The suprachiasmatic nucleus (SCN) regulates a wide range of daily behaviors and has been described as the master circadian pacemaker. The role of daily rhythmicity in other tissues, however, is unknown. We hypothesized that circadian changes in olfactory discrimination depend on a genetic circadian oscillator outside the SCN. We developed an automated assay to monitor olfactory discrimination in individual mice throughout the day. We found olfactory sensitivity increased approximately 6-fold from a minimum during the day to a peak in the early night. This circadian rhythm was maintained in SCN-lesioned mice and mice deficient for the Npas2 gene but was lost in mice lacking Bmal1 or both Per1 and Per2 genes. We conclude that daily rhythms in olfactory sensitivity depend on the expression of canonical clock genes. Olfaction is, thus, the first circadian behavior that is not based on locomotor activity and does not require the SCN.

Figure 1

Circadian rhythms in olfactory discrimination. (A) Wild-type (wt) mice (n = 18) trained to detect vanilla diluted 400-fold showed a higher proportion of correct responses (mean ± SEM) during the early subjective night. Npas2−/− (n = 6) were also circadian, whereas Per1^mPer2^m (n = 5) and Bmal1−/− (n = 5) mice were arrhythmic. (B) Representative olfactory discrimination rhythms from one mouse (top) showed peak olfactory discrimination shortly after the daily onset of locomotor activity (bottom) over multiple days in constant darkness. The gray and black bars indicate subjective day and night, respectively.

Figure 2

Olfactory sensitivity peaks at night. Sensitivity increased by about 6-fold during the early night (CT16) in wild-type (wt) mice (n = 15).
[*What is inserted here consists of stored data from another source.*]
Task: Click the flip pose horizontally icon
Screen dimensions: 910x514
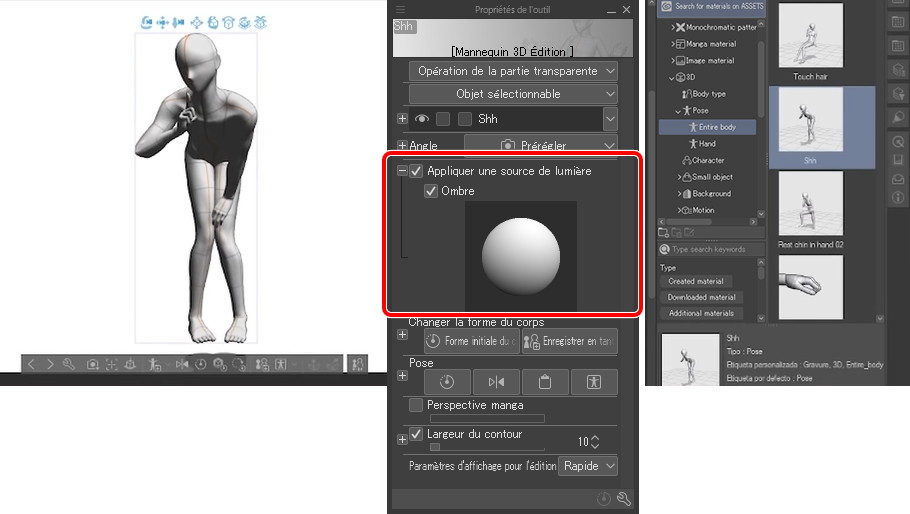Action: (495, 382)
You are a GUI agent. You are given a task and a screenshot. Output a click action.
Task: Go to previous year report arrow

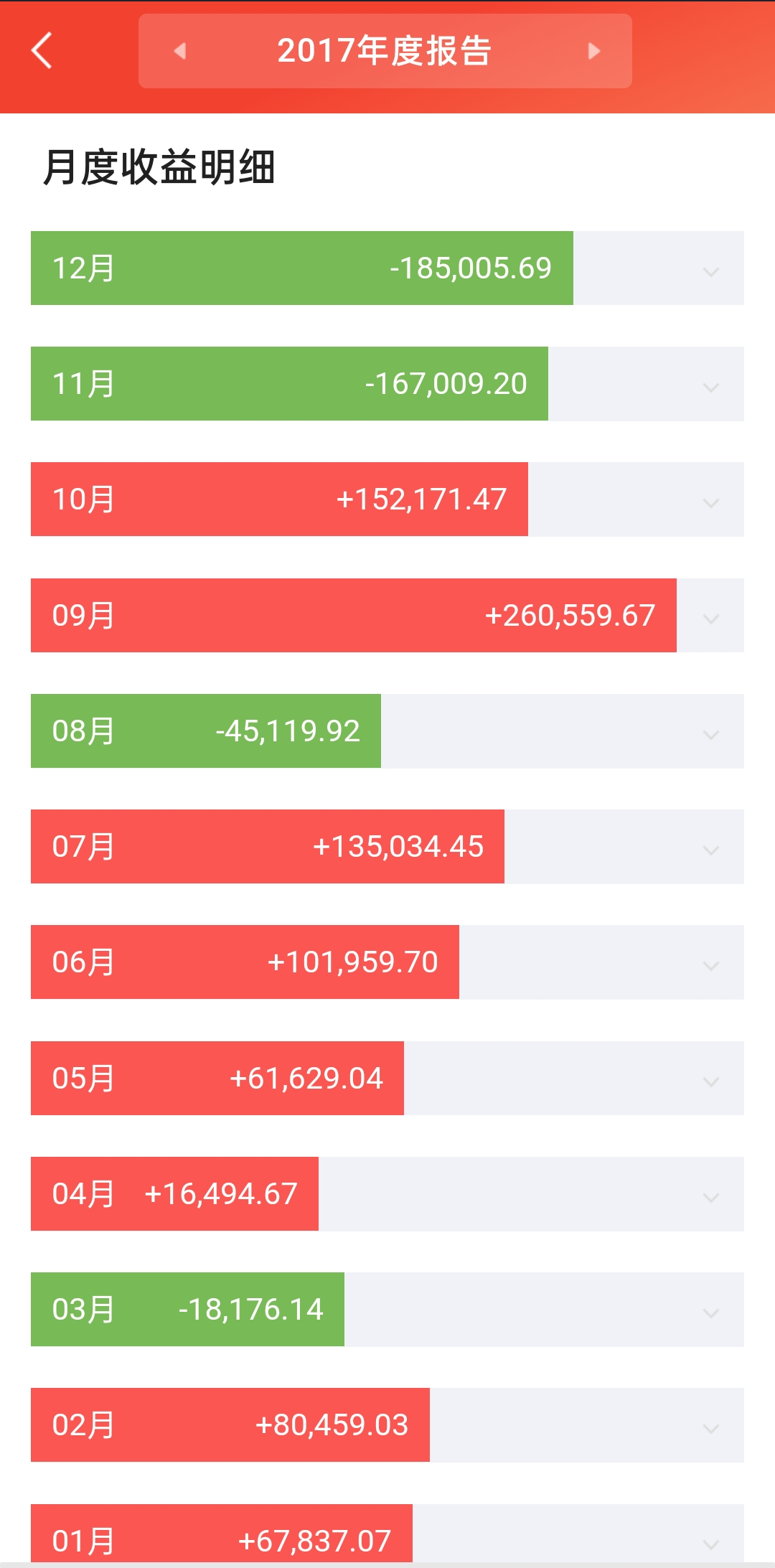179,51
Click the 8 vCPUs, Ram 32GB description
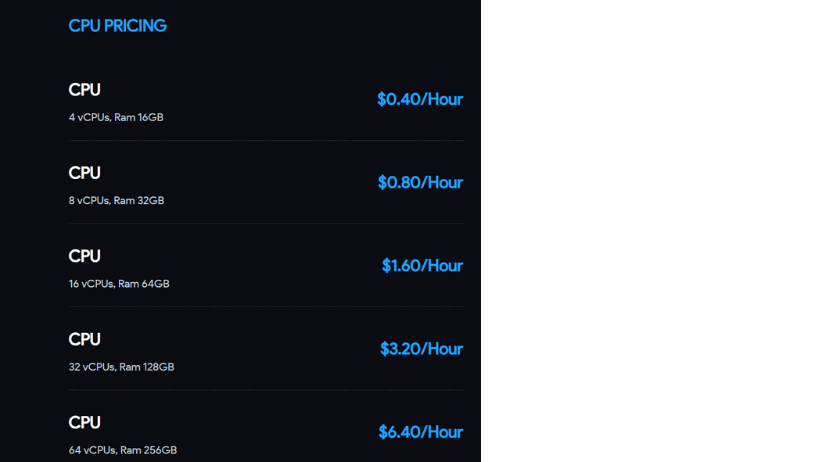 (117, 200)
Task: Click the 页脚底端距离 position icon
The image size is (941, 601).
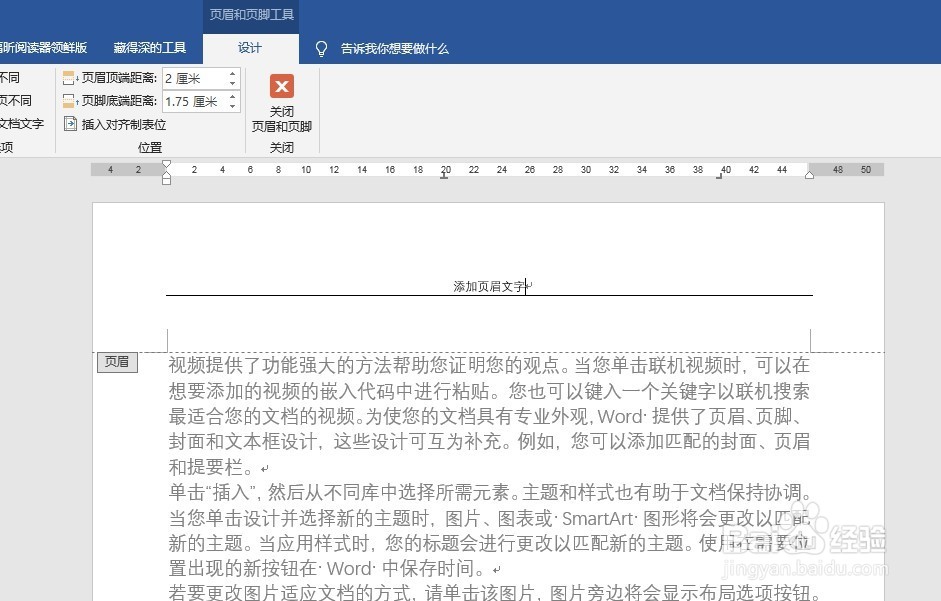Action: click(x=68, y=101)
Mice were able to discriminate vanilla dilutions below 2:10⁴ at CT16 but not at CT8. Dashed lines indicate the dose required to evoke a response above threshold (75% correct) and reflect the day-night shift in sensitivity.

Figure 3

IndividualPer1^mPer2^m (left column; n= 5) and Bmal1−/− (right column; n = 5) mice showed no daily rhythms in olfactory discrimination.

Figure 4

Circadian cycling of olfactory discrimination in SCN-lesioned mice. Olfactory performance in SCNx (A–E) and control mice (F–I) was scored as circadian in all mice except mouse D. In contrast to control animals, mice tested 8 to 10 days after SCN ablation varied in the time of their daily peak in olfactory sensitivity. (J) Running-wheel activity from SCN-lesioned mouse E showing representative arrhythmic locomotor activity. * denotes time of surgery.

Figure 5

Neither decision latency (A) nor sniff duration (B) was circadian in wild-type (wt) mice (n = 15). The time spent in the odor port (sniff duration, C) and required to poke in a side port (decision latency, D) did not vary with time of day in individual SCNx mice (n = 5; dashed lines) or controls (n = 5 representative mice; continuous lines), indicating that daily rhythms in olfactory performance did not arise from changes in motivation or alertness.